Comment by kev_emu

4 years ago

I would be interested in your thoughts on using PochiVM as a means to add a dynamic re-compiling core for emulators. The emulator would identify hot code blocks, generate C like constructs (or ideally the AST) and use the 'Copy-and-Patch Compilation' algorithm to generate and execute the relevant machine code. The ability to call back to host methods, handle exception semantics and all the while being totally oblivious to the platform architecture that the machine code is produced for seems ideal for an emulator designed to run on multiple platforms.

Not sure what you mean by 'emulator', but I will assume you meant ISA for a different hardware architecture.

> The emulator would identify hot code blocks, generate C like constructs (or ideally the AST)

The idea behind copy-and-patch should be able to handle your use case of quickly translating code blocks in another ISA to native instructions.

However, I think Pochi's metaprogramming capabilities might not be too relevant here. After all, you are translating from a block of CPU instructions (in another ISA). It's probably not necessary or helpful to translate them back to C-like control flow only to compile them again.

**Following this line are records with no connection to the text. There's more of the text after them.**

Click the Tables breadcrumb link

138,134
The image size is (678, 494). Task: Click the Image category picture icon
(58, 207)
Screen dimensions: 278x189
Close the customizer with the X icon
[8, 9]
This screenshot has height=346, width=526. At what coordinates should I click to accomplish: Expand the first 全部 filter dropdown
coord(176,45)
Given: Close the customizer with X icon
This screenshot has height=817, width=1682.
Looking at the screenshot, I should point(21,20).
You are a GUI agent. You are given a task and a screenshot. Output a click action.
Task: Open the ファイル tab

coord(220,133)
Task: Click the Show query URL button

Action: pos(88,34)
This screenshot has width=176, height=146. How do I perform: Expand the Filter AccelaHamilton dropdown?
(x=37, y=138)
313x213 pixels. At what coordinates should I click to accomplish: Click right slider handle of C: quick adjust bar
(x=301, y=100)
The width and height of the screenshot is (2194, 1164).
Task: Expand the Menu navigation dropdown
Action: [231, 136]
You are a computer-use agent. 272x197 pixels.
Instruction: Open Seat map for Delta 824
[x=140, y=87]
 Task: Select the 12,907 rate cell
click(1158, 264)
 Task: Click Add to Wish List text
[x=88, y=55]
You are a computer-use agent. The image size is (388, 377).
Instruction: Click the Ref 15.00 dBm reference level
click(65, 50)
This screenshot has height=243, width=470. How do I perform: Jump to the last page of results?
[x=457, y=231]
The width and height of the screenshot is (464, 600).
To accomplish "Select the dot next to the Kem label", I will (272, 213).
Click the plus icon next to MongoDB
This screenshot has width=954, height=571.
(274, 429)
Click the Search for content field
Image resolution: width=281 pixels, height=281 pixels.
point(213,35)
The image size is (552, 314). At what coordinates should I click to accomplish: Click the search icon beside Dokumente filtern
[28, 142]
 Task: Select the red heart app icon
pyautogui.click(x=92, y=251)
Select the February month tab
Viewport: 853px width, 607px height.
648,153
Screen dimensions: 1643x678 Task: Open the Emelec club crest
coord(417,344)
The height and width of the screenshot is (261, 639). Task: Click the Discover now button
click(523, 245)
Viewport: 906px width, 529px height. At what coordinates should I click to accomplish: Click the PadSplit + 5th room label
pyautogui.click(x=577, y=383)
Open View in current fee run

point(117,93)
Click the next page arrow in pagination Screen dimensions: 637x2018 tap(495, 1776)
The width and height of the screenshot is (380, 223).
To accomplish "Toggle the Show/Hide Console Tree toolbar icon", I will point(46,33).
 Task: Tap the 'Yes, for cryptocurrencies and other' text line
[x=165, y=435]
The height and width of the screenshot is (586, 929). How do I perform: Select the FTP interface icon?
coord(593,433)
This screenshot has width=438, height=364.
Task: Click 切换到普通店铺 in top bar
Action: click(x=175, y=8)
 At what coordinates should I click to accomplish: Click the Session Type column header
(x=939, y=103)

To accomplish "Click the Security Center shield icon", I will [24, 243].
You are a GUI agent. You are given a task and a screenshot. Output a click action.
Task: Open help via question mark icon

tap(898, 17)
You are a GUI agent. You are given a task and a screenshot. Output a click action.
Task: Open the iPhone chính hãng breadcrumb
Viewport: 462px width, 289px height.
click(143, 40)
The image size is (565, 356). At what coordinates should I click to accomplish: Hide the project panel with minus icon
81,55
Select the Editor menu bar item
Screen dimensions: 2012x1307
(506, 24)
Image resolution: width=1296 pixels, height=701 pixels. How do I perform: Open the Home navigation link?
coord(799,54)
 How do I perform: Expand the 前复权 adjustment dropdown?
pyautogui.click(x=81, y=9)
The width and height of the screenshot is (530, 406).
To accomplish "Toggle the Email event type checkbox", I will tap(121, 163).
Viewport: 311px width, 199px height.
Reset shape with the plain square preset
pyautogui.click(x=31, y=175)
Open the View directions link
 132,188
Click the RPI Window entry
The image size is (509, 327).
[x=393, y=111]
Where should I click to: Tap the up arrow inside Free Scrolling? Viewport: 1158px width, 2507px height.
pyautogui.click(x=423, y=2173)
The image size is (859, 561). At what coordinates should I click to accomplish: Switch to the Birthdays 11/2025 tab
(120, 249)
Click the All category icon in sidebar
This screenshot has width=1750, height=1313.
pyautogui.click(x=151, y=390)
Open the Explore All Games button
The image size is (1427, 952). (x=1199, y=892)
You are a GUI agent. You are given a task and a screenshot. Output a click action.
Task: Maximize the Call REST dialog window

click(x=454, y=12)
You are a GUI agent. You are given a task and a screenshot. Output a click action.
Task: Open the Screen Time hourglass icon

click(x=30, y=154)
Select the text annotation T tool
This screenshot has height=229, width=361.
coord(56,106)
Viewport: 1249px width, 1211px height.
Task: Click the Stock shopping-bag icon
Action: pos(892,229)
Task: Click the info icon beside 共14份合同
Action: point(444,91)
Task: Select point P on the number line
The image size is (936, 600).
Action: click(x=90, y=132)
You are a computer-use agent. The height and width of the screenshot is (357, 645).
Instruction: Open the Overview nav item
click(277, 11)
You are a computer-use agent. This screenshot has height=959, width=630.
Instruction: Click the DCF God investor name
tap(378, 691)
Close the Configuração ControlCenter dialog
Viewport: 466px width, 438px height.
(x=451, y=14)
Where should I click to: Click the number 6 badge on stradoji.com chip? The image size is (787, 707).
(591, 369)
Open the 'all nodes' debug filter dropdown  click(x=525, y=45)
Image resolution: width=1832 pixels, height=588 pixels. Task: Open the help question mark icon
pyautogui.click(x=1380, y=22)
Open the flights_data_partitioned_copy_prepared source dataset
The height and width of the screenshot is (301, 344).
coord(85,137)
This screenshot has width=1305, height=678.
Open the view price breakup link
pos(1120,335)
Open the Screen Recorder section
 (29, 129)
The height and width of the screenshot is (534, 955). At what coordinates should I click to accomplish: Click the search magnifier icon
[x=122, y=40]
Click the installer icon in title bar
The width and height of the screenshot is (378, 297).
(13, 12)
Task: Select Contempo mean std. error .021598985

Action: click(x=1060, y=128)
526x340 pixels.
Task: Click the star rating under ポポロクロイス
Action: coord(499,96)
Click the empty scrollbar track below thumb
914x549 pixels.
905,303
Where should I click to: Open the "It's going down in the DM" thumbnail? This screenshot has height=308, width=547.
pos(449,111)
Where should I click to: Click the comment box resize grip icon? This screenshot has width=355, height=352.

> The ability to call back to host methods, handle exception semantics and all the while being totally oblivious to the platform

I'm not sure what you mean here. Yes Pochi supports intuitive inter-operation with the host program (call methods, handle exception etc). This is important for metaprogramming use case (e.g., generating a program that executes a SQL query), but I don't see what it has to do with emulating a program in another architecture.